Gabriel: Hinzu kam das Tragen der High Heels, durch die man im Gehen und in der Körperhaltung beeinflusst wird. Man ist wie ein Apparat oder ein Roboter gegangen. Das Gewicht liegt nicht mehr auf dem ganzen Fuß, sondern ist auf die Zehenspitzen verlagert. Ich würde die Erfahrung als schmerzhaft beschreiben.
Mara: Dabei konnte Gabriel wirklich gut auf den High Heels laufen. Von uns dreien am besten! Beim Gehen fand ich auch die unterschiedlichen Bodenbeläge spannend. Angefangen beim Kopfsteinpflaster über den Fußabtreter auf den glatten Boden in der Halle und dann diese dumpfe Stille, wenn man den Zuschauerraum betritt. Jeder Raum war irgendwie besonders und auf seine eigene Art gefährlich, weil man nie sicher steht. Beim nassen Kopfsteinpflaster hatte ich Angst auszurutschen. Und der Fußabtreter im Ringlokschuppen war so weich, dass ich befürchtete, umzuknicken. In diesen Schuhen hatte ich einfach keinen Halt und konnte mich nicht sicher, also wie gewohnt, bewegen. Dadurch habe ich mich fremd im eigenen Körper gefühlt.
Blog: Der High Heel ist ein Schuh, der traditionell für Frauen entworfen wurde und beworben wird. Er macht die Person, die ihn trägt, größer, lauter und auffälliger. In gewisser Weise stellt er die Person aus. Gleichzeitig entfremdet der High Heel den gewohnten, natürlichen Gang, indem er das Gehen behindert. Kann man den High Heel daher als antifeministisch beschreiben?
Mara: Ich würde niemanden, der oder die High Heels trägt per se als „antifeministisch“ beschreiben, allein schon weil ich es doof finde, Menschen vorzuschreiben, was sie tragen dürfen und was nicht. Eine Freundin von mir trägt beispielsweise hohe Schuhe, wenn sie sich selbstbewusster und einfach gut fühlen möchte. Trotzdem frage ich mich, inwiefern das Tragen von High Heels „Empowerment“ bedeuten kann oder ob ich durch das Tragen dieser Schuhe nur ein gewünschtes Bild reproduziere, das ich erlernt habe. Ich denke dabei an das Bild der verführerischen oder erfolgreichen Frau. Inwieweit kann es „empowernd sein“, wenn ich in den Schuhen nur rumstehen kann, in meinen Bewegungen eingeschränkt bin und ausschließlich gut aussehe? Für mich wäre es sehr wichtig, diese Klischeebilder, die sich an diesen Schuh anschließen, aufzubrechen und zu dekonstruieren.
Gabriel: Meiner Meinung nach ist der Kapitalismus an sich antifeministisch, da er die Komplexität von Menschen, häufig Frauen, auf ein bestimmtes Äußeres zu reduzieren versucht.
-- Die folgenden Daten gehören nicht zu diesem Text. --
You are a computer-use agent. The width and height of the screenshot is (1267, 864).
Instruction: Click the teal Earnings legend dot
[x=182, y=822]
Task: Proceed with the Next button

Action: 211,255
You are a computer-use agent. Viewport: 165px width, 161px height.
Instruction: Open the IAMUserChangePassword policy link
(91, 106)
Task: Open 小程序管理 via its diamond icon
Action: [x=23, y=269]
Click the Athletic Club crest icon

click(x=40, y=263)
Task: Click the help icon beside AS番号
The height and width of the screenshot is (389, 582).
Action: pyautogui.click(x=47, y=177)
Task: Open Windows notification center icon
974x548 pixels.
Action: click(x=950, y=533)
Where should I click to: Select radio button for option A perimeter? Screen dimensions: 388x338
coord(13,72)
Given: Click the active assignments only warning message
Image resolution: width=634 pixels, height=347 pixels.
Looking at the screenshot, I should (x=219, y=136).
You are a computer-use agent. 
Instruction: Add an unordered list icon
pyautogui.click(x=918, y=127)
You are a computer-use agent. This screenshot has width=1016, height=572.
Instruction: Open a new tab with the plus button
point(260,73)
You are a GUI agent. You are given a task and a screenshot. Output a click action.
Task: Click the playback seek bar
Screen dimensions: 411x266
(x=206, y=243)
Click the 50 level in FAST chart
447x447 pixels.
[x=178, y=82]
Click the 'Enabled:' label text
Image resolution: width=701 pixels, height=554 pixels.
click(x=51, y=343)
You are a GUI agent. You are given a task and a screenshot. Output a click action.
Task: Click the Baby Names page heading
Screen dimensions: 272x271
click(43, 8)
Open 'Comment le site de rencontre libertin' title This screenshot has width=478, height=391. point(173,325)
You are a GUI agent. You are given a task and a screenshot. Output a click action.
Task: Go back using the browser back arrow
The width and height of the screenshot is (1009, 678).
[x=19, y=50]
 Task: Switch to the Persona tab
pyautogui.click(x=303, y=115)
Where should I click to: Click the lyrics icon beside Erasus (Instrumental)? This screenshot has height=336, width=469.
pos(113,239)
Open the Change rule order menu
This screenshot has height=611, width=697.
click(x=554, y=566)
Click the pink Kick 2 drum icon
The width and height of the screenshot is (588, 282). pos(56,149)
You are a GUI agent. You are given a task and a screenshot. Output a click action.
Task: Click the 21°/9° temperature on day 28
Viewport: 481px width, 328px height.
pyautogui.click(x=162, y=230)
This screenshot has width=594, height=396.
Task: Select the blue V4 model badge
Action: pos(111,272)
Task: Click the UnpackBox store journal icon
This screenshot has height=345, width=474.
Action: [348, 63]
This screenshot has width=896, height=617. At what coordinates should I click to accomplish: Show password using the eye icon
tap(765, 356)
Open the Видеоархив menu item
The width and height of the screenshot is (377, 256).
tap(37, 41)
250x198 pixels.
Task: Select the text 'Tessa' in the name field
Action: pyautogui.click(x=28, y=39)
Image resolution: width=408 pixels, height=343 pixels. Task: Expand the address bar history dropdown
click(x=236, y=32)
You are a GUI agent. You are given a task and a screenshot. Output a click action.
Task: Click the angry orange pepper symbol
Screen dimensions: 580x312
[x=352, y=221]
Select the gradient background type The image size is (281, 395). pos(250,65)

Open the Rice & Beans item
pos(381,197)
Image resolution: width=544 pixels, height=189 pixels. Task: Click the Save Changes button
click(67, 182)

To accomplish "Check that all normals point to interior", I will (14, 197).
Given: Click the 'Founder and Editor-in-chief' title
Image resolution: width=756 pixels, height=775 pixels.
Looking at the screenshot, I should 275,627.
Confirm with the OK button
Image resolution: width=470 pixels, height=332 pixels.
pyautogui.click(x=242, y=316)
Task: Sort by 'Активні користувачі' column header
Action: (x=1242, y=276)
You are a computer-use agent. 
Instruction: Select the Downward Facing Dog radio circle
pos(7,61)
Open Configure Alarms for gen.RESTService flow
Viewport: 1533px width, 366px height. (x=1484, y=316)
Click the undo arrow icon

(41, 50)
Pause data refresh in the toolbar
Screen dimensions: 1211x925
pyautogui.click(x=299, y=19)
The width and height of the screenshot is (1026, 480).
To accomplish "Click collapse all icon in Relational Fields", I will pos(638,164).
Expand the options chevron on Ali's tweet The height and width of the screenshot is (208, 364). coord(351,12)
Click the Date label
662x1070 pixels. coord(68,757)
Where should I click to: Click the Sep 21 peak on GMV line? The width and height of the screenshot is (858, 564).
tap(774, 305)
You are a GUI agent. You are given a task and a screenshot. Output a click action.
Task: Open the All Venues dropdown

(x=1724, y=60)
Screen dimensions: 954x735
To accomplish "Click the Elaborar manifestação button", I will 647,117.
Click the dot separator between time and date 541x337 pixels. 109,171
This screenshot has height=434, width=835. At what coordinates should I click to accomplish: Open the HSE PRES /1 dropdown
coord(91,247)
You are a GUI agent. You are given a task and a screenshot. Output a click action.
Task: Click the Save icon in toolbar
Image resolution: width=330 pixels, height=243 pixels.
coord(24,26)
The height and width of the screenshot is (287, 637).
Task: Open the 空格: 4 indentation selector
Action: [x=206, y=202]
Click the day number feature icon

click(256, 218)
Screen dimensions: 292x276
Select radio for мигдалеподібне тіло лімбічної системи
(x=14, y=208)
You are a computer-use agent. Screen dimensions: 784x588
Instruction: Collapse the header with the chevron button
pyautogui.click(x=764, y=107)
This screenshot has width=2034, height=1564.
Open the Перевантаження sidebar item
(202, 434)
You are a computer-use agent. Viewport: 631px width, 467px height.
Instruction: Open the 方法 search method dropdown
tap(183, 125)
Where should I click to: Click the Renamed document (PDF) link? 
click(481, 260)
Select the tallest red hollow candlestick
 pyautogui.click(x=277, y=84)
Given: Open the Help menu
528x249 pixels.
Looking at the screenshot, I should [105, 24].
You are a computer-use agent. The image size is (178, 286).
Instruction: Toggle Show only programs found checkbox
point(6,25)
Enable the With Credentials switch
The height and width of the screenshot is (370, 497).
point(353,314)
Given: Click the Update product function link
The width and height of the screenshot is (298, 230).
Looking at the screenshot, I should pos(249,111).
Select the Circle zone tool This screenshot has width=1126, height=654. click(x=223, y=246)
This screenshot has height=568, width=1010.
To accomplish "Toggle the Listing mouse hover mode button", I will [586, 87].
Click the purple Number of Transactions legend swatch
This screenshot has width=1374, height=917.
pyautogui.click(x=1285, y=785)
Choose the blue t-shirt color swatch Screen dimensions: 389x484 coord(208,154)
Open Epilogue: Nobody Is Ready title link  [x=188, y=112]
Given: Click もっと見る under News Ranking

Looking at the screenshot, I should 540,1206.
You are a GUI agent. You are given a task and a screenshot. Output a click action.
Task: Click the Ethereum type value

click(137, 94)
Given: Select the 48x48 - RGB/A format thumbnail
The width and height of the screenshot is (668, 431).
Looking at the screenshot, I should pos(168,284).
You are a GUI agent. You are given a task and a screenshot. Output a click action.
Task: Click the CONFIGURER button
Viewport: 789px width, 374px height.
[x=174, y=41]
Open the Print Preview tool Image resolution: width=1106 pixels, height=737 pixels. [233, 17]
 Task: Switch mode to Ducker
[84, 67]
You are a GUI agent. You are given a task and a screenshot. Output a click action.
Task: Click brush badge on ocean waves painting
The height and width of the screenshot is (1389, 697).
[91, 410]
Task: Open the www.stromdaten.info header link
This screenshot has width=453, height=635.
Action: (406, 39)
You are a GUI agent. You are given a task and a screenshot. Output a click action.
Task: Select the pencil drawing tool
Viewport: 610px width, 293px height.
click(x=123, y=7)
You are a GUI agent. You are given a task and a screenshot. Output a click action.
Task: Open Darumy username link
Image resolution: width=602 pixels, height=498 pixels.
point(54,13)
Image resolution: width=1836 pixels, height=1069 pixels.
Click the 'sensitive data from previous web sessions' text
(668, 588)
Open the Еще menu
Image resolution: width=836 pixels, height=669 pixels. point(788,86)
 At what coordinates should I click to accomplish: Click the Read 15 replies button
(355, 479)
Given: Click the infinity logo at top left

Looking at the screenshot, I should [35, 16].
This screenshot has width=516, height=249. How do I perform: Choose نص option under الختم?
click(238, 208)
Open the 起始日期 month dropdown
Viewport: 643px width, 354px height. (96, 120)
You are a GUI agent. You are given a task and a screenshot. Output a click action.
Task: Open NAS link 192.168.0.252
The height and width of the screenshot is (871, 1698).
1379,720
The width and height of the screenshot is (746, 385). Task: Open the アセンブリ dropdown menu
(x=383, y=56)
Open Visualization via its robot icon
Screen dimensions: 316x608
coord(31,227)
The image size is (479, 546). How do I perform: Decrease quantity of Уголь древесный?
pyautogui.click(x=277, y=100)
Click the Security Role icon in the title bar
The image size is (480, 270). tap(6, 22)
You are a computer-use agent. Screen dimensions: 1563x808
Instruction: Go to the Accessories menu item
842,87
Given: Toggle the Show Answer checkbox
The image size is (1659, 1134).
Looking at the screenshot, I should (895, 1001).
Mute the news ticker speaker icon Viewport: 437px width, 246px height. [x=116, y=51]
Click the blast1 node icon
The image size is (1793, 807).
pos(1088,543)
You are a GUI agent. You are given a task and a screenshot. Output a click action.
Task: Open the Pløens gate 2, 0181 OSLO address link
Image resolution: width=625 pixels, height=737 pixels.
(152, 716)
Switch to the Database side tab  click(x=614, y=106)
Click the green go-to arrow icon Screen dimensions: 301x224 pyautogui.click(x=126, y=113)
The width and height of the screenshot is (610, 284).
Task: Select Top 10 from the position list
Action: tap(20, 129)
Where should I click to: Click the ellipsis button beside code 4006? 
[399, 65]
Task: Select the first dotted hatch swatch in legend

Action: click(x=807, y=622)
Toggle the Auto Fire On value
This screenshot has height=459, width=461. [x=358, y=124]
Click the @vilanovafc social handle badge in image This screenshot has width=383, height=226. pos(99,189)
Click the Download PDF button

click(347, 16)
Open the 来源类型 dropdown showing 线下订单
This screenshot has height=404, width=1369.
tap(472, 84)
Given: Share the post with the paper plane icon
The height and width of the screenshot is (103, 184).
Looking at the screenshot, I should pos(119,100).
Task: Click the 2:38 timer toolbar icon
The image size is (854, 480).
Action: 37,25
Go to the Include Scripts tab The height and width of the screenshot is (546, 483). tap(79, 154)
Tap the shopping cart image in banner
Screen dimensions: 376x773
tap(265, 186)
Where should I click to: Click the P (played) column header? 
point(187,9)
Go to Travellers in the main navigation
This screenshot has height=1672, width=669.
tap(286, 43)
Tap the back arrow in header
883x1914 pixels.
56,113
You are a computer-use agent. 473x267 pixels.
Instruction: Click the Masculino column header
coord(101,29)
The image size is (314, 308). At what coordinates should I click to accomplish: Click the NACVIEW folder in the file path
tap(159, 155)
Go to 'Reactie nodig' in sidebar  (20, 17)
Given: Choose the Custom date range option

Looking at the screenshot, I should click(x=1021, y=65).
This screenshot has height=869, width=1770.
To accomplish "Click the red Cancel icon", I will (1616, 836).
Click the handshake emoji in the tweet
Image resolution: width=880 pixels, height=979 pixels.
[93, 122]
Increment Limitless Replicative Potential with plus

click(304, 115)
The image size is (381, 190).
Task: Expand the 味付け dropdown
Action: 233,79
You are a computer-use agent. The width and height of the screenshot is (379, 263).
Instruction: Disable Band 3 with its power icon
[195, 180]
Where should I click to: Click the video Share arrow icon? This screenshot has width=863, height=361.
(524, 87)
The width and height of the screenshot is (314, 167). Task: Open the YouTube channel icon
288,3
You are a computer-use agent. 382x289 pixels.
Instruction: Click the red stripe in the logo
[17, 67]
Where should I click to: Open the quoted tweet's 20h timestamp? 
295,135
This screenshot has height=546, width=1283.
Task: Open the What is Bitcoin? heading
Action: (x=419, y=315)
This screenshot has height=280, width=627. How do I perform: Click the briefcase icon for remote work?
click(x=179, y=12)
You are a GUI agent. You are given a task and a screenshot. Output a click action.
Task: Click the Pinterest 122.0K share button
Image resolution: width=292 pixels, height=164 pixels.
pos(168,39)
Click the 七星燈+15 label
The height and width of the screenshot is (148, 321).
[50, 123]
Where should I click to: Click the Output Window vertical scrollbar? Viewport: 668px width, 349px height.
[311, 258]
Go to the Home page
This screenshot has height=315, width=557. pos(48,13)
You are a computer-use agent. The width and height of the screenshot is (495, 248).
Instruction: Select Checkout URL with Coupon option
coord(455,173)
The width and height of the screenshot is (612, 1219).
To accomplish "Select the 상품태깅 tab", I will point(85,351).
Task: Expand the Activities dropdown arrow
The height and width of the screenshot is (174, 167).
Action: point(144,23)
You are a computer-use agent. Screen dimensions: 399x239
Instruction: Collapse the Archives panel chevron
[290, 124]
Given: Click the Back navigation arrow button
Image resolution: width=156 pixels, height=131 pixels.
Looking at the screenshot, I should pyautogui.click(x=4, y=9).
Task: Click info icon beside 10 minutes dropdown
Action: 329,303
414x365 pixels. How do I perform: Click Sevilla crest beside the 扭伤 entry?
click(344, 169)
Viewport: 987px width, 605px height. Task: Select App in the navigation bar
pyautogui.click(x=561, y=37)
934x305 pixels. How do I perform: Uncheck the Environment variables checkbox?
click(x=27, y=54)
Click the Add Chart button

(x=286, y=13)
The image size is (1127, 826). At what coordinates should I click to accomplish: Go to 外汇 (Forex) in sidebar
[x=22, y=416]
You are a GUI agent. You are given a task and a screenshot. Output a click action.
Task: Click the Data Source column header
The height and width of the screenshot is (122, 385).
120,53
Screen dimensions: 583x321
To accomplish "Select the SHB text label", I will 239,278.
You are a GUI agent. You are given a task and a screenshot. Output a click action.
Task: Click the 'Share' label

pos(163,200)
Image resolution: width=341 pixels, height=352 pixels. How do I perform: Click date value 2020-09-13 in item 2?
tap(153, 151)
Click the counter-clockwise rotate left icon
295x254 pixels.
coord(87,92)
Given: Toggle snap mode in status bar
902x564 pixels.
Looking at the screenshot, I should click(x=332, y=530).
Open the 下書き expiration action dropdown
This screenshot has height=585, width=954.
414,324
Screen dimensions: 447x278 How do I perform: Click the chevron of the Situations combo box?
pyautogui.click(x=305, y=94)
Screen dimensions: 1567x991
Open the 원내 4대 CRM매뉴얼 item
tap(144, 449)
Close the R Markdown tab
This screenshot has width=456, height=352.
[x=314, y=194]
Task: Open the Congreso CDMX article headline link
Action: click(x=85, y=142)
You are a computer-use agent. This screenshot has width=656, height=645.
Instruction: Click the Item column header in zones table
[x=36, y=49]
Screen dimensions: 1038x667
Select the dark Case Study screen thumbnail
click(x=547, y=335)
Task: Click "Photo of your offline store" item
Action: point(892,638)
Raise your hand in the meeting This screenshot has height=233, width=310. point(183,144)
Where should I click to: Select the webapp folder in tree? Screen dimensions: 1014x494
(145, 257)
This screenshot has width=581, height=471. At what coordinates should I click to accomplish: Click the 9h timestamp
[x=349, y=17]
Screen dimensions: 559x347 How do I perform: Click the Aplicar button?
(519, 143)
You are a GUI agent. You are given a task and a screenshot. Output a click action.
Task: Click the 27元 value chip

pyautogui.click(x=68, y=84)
Schuhe sind verkaufbare Produkte und vereinen, wie so vieles, die Widersprüche, die eine kapitalistische Gesellschaft prägen. Wer entwirft diese Schuhe überhaupt? Und für wen? Diese Fragen muss man auch im Laufe der Geschichte betrachten. Ich habe mich zum Beispiel gefragt: Wenn High Heels primär für weiße Frauen entworfen worden sind, welche Wirkung wird dann hervorgerufen, wenn zum Beispiel ich als Mann High Heels trage – als Person, für die sie in erster Linie nicht gedacht waren. Ist das dann Empowerment? So oder so: Durch das Tragen von High Heels wird eine Reaktion erzielt. Und das hoffen wir, auch mit unserem Projekt zu Ewe Benbeneks Stück zu schaffen. Die Ausstellung des Schuhs, der wiederum seine Trägerin ausstellt, soll zum Nachdenken anregen.